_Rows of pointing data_
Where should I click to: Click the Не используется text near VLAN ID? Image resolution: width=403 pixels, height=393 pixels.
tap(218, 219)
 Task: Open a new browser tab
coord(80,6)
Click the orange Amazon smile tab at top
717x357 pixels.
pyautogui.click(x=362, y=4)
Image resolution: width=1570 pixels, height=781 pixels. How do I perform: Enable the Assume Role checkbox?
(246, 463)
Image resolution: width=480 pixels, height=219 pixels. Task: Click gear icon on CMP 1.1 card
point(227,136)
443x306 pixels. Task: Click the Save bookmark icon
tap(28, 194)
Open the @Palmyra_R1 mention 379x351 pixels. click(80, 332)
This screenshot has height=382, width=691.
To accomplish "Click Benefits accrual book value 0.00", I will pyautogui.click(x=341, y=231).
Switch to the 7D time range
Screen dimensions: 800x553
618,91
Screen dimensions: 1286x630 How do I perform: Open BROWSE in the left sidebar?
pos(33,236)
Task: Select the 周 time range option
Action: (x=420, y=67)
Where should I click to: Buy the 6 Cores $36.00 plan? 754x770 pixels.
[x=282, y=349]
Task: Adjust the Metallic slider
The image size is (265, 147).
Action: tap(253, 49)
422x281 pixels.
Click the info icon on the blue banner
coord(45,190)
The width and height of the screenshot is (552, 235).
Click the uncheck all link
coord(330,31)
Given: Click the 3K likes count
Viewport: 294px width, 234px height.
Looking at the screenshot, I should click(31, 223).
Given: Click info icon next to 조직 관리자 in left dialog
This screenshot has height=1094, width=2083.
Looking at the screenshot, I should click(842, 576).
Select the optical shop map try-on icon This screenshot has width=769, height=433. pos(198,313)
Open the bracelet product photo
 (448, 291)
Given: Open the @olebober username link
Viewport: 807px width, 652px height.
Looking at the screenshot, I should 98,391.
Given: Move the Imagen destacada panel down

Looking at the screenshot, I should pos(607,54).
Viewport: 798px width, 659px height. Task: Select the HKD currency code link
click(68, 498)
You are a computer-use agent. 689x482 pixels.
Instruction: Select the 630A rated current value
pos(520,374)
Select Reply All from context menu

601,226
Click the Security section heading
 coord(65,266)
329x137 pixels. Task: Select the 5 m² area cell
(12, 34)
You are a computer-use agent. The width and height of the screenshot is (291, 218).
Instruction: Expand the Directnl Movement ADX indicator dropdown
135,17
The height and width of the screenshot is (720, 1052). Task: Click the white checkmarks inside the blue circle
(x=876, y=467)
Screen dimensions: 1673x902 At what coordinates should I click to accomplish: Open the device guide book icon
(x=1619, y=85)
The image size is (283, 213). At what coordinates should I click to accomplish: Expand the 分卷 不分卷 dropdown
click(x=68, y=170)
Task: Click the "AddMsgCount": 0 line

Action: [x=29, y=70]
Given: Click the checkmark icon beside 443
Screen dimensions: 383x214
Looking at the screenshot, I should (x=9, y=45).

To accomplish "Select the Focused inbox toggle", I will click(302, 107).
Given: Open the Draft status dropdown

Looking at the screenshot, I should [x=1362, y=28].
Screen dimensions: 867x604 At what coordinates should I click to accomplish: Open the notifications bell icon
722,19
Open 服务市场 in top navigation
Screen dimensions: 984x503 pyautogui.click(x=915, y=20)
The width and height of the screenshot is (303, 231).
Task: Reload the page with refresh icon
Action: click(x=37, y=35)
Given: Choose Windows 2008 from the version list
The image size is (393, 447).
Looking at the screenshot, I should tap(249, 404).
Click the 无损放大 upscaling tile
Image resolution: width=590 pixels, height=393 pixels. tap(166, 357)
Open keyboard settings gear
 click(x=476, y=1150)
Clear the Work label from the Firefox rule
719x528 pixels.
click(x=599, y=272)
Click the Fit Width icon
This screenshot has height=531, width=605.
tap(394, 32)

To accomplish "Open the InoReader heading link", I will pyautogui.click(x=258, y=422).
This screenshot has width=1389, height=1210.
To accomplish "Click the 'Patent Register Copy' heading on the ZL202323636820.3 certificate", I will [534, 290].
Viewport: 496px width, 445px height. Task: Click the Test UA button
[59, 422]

_GIVEN INSTRUCTION_
Output every line of the data above verbatim, from first to last, without altering anything.

_EXERCISE OUTPUT_
Where should I click to: Click the Не используется text near VLAN ID? Image resolution: width=403 pixels, height=393 pixels.
tap(218, 219)
 Task: Open a new browser tab
coord(80,6)
Click the orange Amazon smile tab at top
717x357 pixels.
pyautogui.click(x=362, y=4)
Image resolution: width=1570 pixels, height=781 pixels. How do I perform: Enable the Assume Role checkbox?
(246, 463)
Image resolution: width=480 pixels, height=219 pixels. Task: Click gear icon on CMP 1.1 card
point(227,136)
443x306 pixels. Task: Click the Save bookmark icon
tap(28, 194)
Open the @Palmyra_R1 mention 379x351 pixels. click(80, 332)
This screenshot has height=382, width=691.
To accomplish "Click Benefits accrual book value 0.00", I will pyautogui.click(x=341, y=231).
Switch to the 7D time range
Screen dimensions: 800x553
618,91
Screen dimensions: 1286x630 How do I perform: Open BROWSE in the left sidebar?
pos(33,236)
Task: Select the 周 time range option
Action: (x=420, y=67)
Where should I click to: Buy the 6 Cores $36.00 plan? 754x770 pixels.
[x=282, y=349]
Task: Adjust the Metallic slider
The image size is (265, 147).
Action: tap(253, 49)
422x281 pixels.
Click the info icon on the blue banner
coord(45,190)
The width and height of the screenshot is (552, 235).
Click the uncheck all link
coord(330,31)
Given: Click the 3K likes count
Viewport: 294px width, 234px height.
Looking at the screenshot, I should click(31, 223).
Given: Click info icon next to 조직 관리자 in left dialog
This screenshot has height=1094, width=2083.
Looking at the screenshot, I should click(842, 576).
Select the optical shop map try-on icon This screenshot has width=769, height=433. pos(198,313)
Open the bracelet product photo
 (448, 291)
Given: Open the @olebober username link
Viewport: 807px width, 652px height.
Looking at the screenshot, I should 98,391.
Given: Move the Imagen destacada panel down

Looking at the screenshot, I should pos(607,54).
Viewport: 798px width, 659px height. Task: Select the HKD currency code link
click(68, 498)
You are a computer-use agent. 689x482 pixels.
Instruction: Select the 630A rated current value
pos(520,374)
Select Reply All from context menu

601,226
Click the Security section heading
 coord(65,266)
329x137 pixels. Task: Select the 5 m² area cell
(12, 34)
You are a computer-use agent. The width and height of the screenshot is (291, 218).
Instruction: Expand the Directnl Movement ADX indicator dropdown
135,17
The height and width of the screenshot is (720, 1052). Task: Click the white checkmarks inside the blue circle
(x=876, y=467)
Screen dimensions: 1673x902 At what coordinates should I click to accomplish: Open the device guide book icon
(x=1619, y=85)
The image size is (283, 213). At what coordinates should I click to accomplish: Expand the 分卷 不分卷 dropdown
click(x=68, y=170)
Task: Click the "AddMsgCount": 0 line

Action: [x=29, y=70]
Given: Click the checkmark icon beside 443
Screen dimensions: 383x214
Looking at the screenshot, I should (x=9, y=45).

To accomplish "Select the Focused inbox toggle", I will click(302, 107).
Given: Open the Draft status dropdown

Looking at the screenshot, I should [x=1362, y=28].
Screen dimensions: 867x604 At what coordinates should I click to accomplish: Open the notifications bell icon
722,19
Open 服务市场 in top navigation
Screen dimensions: 984x503 pyautogui.click(x=915, y=20)
The width and height of the screenshot is (303, 231).
Task: Reload the page with refresh icon
Action: click(x=37, y=35)
Given: Choose Windows 2008 from the version list
The image size is (393, 447).
Looking at the screenshot, I should tap(249, 404).
Click the 无损放大 upscaling tile
Image resolution: width=590 pixels, height=393 pixels. tap(166, 357)
Open keyboard settings gear
 click(x=476, y=1150)
Clear the Work label from the Firefox rule
719x528 pixels.
click(x=599, y=272)
Click the Fit Width icon
This screenshot has height=531, width=605.
tap(394, 32)

To accomplish "Open the InoReader heading link", I will pyautogui.click(x=258, y=422).
This screenshot has width=1389, height=1210.
To accomplish "Click the 'Patent Register Copy' heading on the ZL202323636820.3 certificate", I will [534, 290].
Viewport: 496px width, 445px height. Task: Click the Test UA button
[59, 422]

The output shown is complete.